Gadget

Time for lockdown on your privacy

So you’re considering switching from WhatsApp to Signal and Telegram because Facebook is about to connect the dots between your WhatsApp usage and your Facebook behaviour?

Well, then you should also consider abandoning almost every free service you use on your smartphone or the Internet. The reality is that securing privacy on the Internet is a project every bit as complex, frustrating and self-defeating as getting off the electricity and telecommunications grid. The latter is futile, and the former is not only expensive, but also requires serious engineering and electrical expertise or advice.
 
Price-wise, privacy is only as expensive as the cost of using paid-for alternatives to the free service that use you as their product. But the hidden cost is in the loss of seamless communications with your social and family circles, and ready access to a world of “free” content.

This issue came into sharp focus in the past week, when Google “banned” third-party cookies, the horribly innocuous and inappropriate term for code that is used to track your activity across the World Wide Web. The move by Google was a knee-jerk reaction to a similar decision by Apple.

The latter went further: it declared that it would ask users of apps that collect their personal data – in particular Facebook – if they wanted to continue allowing those apps to collect such data. In other words, users could have the audacity of deciding if they wanted to be tracked.

Facebook founder Mark Zuckerberg treated this as an attack on the very foundations of capitalism. Well, he would: targeted advertising earns Facebook more than $80-billion a year. He argued that collecting user data made for a better experience. He did not mention that it was a better experience primarily for advertisers, and that it meant users would find themselves targeted with product pitches that would be so personal, they would be downright creepy. You’ve probably been there.

The public debate between the two has, in effect, positioned Apple’s Tim Cook on the side of the angels and Zuckerberg on, well, the other side. Google CEO Sundar Pichai also wants to avoid the dark side, especially given his employer’s founding slogan, “Don’t be evil” (now conveniently updated to “Do the right thing”).

However, there is a vast difference between the two approaches. Google may be banning third parties from using its resources to track users, but that will make little impact on its own ability to keep tabs on those same users. While cookies are a generic form of code that can be tracked across any web site carrying advertising, Google enjoys the proprietary ownership of many of the platforms on which users operate: most notably, the Chrome browser, YouTube video content, the Gmail email service, the Android operating system, and its front end, the Play Store.

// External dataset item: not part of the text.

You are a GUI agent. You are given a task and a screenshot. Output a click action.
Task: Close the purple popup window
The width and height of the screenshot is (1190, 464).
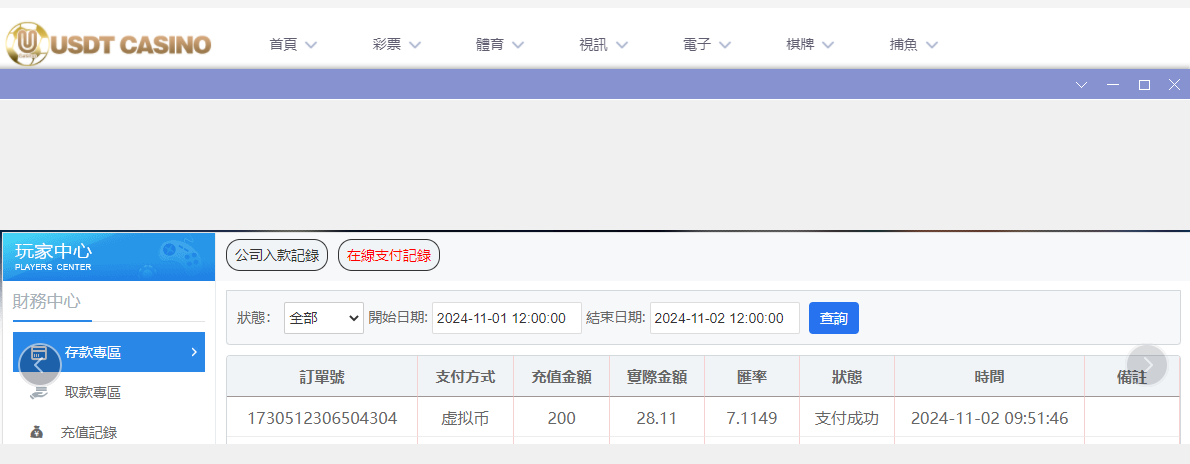tap(1175, 85)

So if you’re going to abandon a specific app or platform, it would be useful to know what personal data you are still leaving on the table. 

Go to the next page to read what you surrender.

What you surrender

Here is a brief guide to the data you typically surrender:

Almost every communication app requires one’s phone number. This is an identifier that most people are familiar with and most apps, even Signal, require it to function. There are some chat apps like Briar and Element that make use of a username instead, but these are extreme cases.

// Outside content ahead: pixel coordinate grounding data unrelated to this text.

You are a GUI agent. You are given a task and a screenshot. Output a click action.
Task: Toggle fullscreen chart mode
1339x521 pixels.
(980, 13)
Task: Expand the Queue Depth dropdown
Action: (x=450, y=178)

One step further is a device identifier, commonly called a fingerprint. This fingerprint is made up of a combination of bits about a browser/device that makes a user unique (like browser type and version, operating system, language, time zone, active extensions, installed fonts, screen resolution, CPU class, device memory, IMEI, etc). This is generally given up by the time a page is loaded or an app is installed, even if a user isn’t signed in to a service’s account. Facebook, Google, Twitter, and TikTok use this identifier to track users, even while they’re using other apps. Other providers, like Microsoft collect these, but don’t use them to track users across the Web.

Contact lists make up another vital piece of data one surrenders. Even though most apps don’t really need them (like Facebook and Twitter, where you can build networks through names or handles), apps like WhatsApp need a contact list to establish relationships about who can connect with you. These are tricky to take down, because most services don’t show users where they are stored and how they can be removed.

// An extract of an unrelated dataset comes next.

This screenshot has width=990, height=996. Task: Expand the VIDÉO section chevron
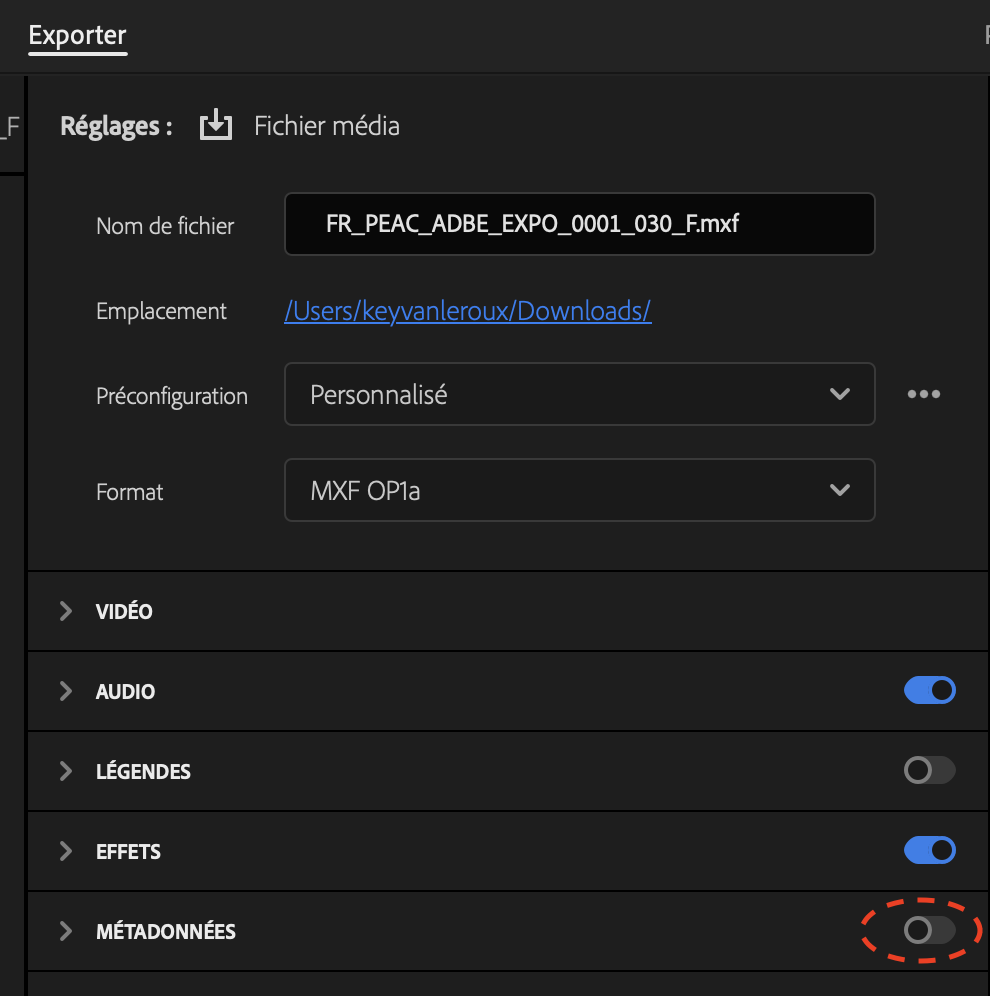66,611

Even if your GPS is off, location data is generally collected by most services like Facebook, Google, and now, WhatsApp. This is done through one’s IP address, which can expose the area where you live down to exactly where you live. The former two services use this data to target relevant ads at users, while WhatsApp’s intended use of this kind of data is still unknown (and will likely benefit Facebook in the end). Diligently using a VPN service can help mask where one is. But, be warned, Google and Facebook know that people can’t (yet) travel from Cape Town to Geneva in under 5 seconds.

How one searches and browses through a service like Google, Facebook, Twitter, and TikTok is linked to a user. The services use keywords from searches and interactions from browsing history to target ads at a user at a later stage. Apart from Twitter, services don’t use this to track users across app/the Web — instead, they use it for their own advertising networks and analytics.

Best advice: using Google and Facebook’s Privacy Checkup, and Microsoft’s Privacy Hub, can help users keep a finger on their online privacy pulse.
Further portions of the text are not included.